Huijing Du, a Ph.D. candidate in the Department of Applied and Computational Mathematics and Statistics, was first author on a paper published in the Biophysical Journal in August. The article, “High density waves of the bacterium Pseudomonas aeruginosa in propagating swarms result in efficient colonization of surfaces,” reports how a bacterium, Pseudomonas aeruginosa, alters its environment as it swarms to colonize surfaces and form biofilms that help it resist antibiotics.
P. aeruginosa is responsible for acute infections such as those suffered by burn victims and persistent infections such as those associated with cystic fibrosis. The researchers demonstrated that P. aeruginosa efficiently colonizes surfaces by controlling the physical forces responsible for expansion of thin liquid film and by propagating towards the tendril tips. Such greater understanding of biofilm assembly could lead to more effective treatment of the infections.
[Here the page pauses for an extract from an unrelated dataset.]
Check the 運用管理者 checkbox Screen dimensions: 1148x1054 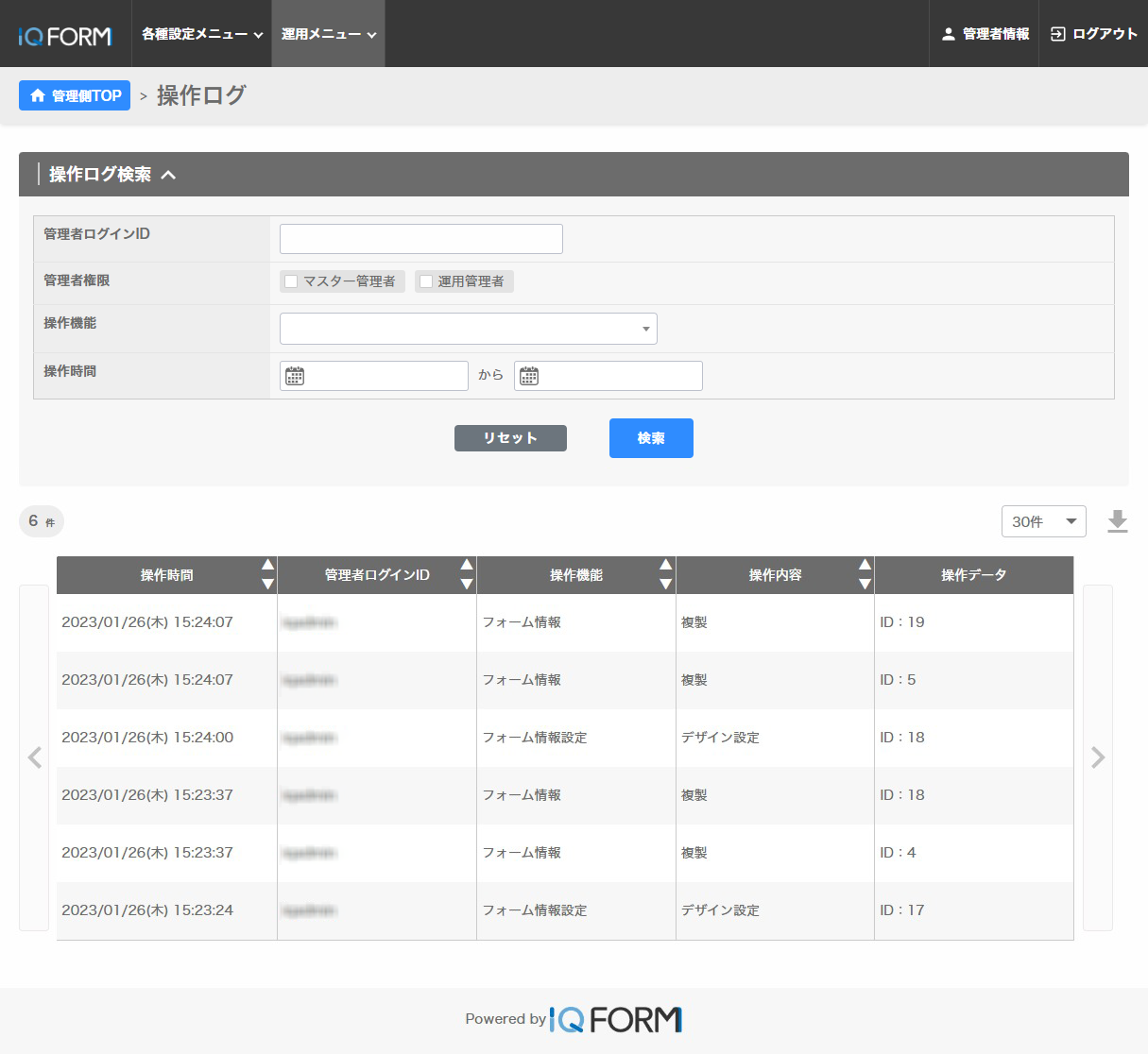426,281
The article was coauthored by Zhiliang Xu, Oleg Kim and Mark Alber of the department, Matthew Leevy of the Department of Chemistry and Biochemistry and the Notre Dame Integrated Imaging Facility, and Morgen Anyan and Joshua Shrout of the Department of Civil and Engineering and Earth Sciences. Xu and Alber are Du’s advisors. She joined the graduate program in 2008.
The full version of Du's paper is available on the Biophysical Journal website.
In the image on the right: Pseudomonas aeruginosa swarming and RL concentration over time. Swarms on soft agar form tendrils when high concentrations ofRL are present (snapshots taken from Movie S1). Both P. aeruginosa cell density (blue-green) and RL (red-fire) concentrations distribute as a wave (white) through the developing swarm. Images at
6-h intervals (from 12 to 30 h) are presented (Scale bar ¼ 15 mm).